The Ashland tragedy is the name given to the violent murder of three teenagers, Robert and Fannie Gibbons and Emma Carico, in Ashland, Kentucky in 1881.

Synopsis

Robert and Fannie Gibbons and Emma Carico (otherwise known under her stepfather's surname of Thomas), staying together at the Gibbons home in Ashland, were beaten to death with axes on the night of December 23, 1881. Afterwards, the murderers set the house on fire. Emma's mother, next door, saw the flames and sounded an alarm. Neighbors found the three victims inside.

George Ellis, a bricklayer, soon confessed to the crime, and implicated fellow workers William Neal and Ellis Craft. The three were taken to a Catlettsburg jail, removed to avoid a lynch mob, and returned for trial on January 16, 1882. Neal and Craft were convicted in a ten-day trial and sentenced to death; they appealed the verdict.

Ellis was tried May 30, convicted, and given a life term, but a mob removed him from the jail on the night of the 31st and lynched him in Ashland. 

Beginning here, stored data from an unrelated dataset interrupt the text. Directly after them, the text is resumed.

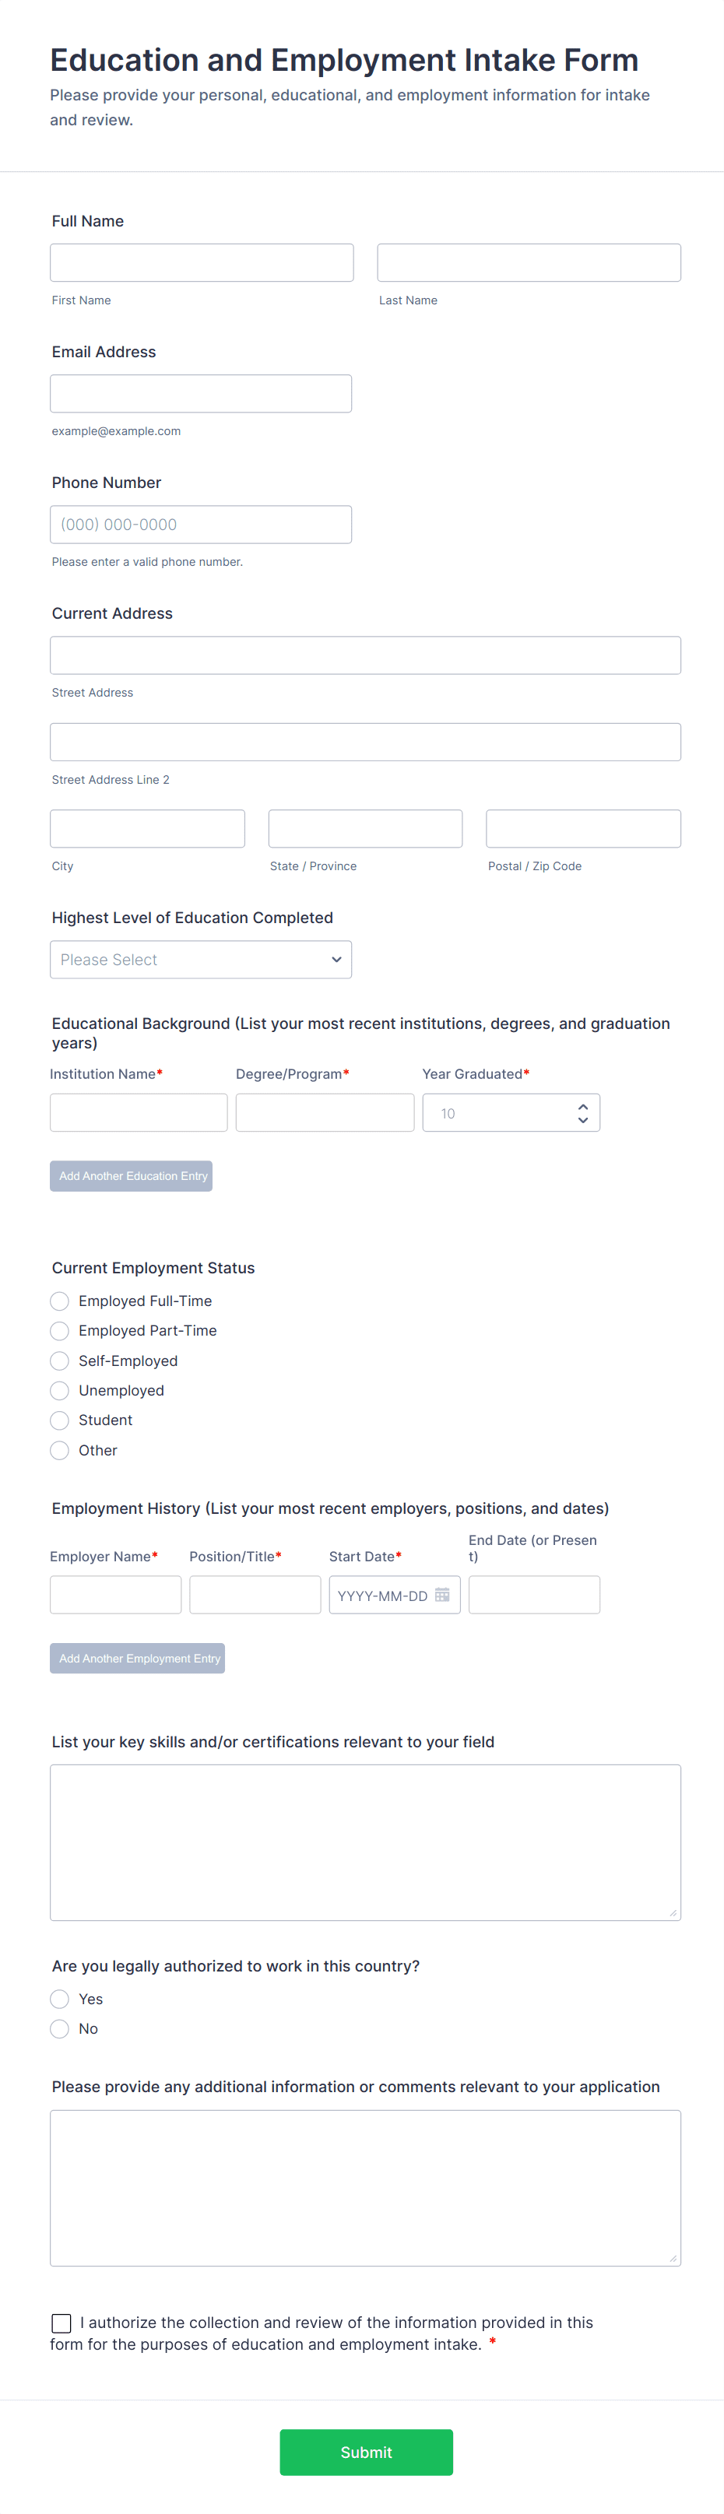The height and width of the screenshot is (2514, 724).
Task: Click the key skills and certifications textarea
Action: pos(365,1842)
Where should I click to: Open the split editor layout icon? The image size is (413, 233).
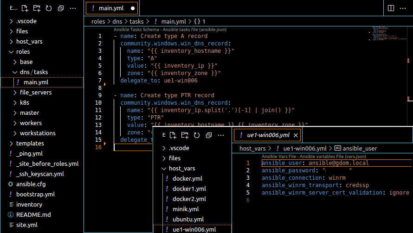[391, 8]
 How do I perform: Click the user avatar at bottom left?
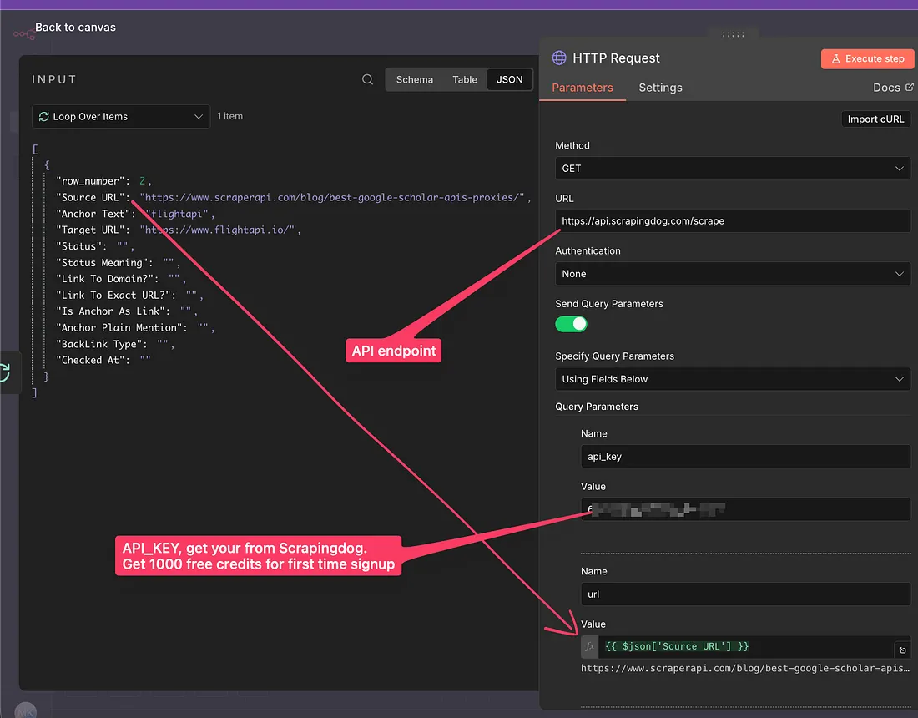(25, 710)
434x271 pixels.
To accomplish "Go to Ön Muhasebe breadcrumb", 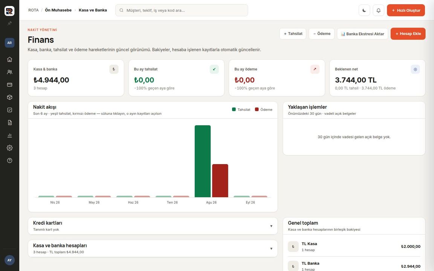I will [x=58, y=10].
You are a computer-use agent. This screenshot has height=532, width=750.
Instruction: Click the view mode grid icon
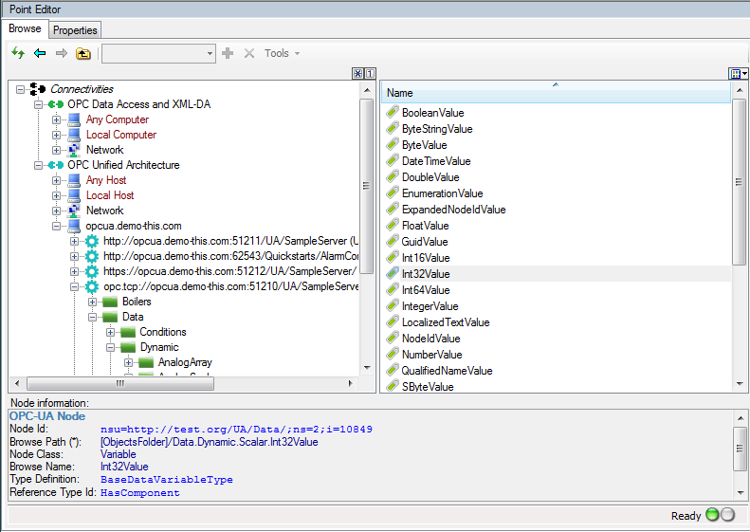(x=736, y=74)
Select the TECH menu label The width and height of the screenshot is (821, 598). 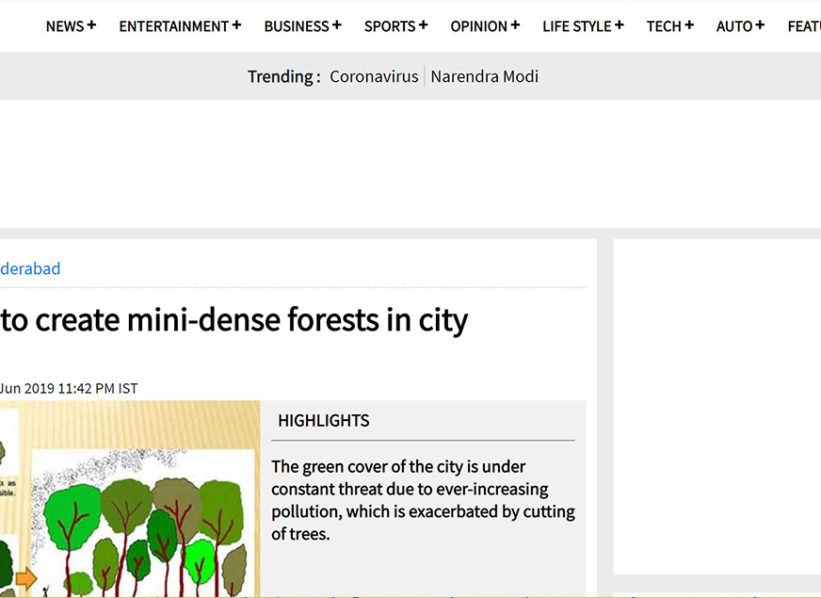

To avoid another lynch mob threat, Craft and Neal were moved under heavy guard by the steamboat Granite State from Catlettsburg to Ashland on November 1.  They were met along the shore of Ashland by a crowd, eighteen of whom attempted to intercept the steamboat in a ferry. Two shots were fired. Subsequent volleys from the steamboat's complement of state guards killed four people on the riverbank.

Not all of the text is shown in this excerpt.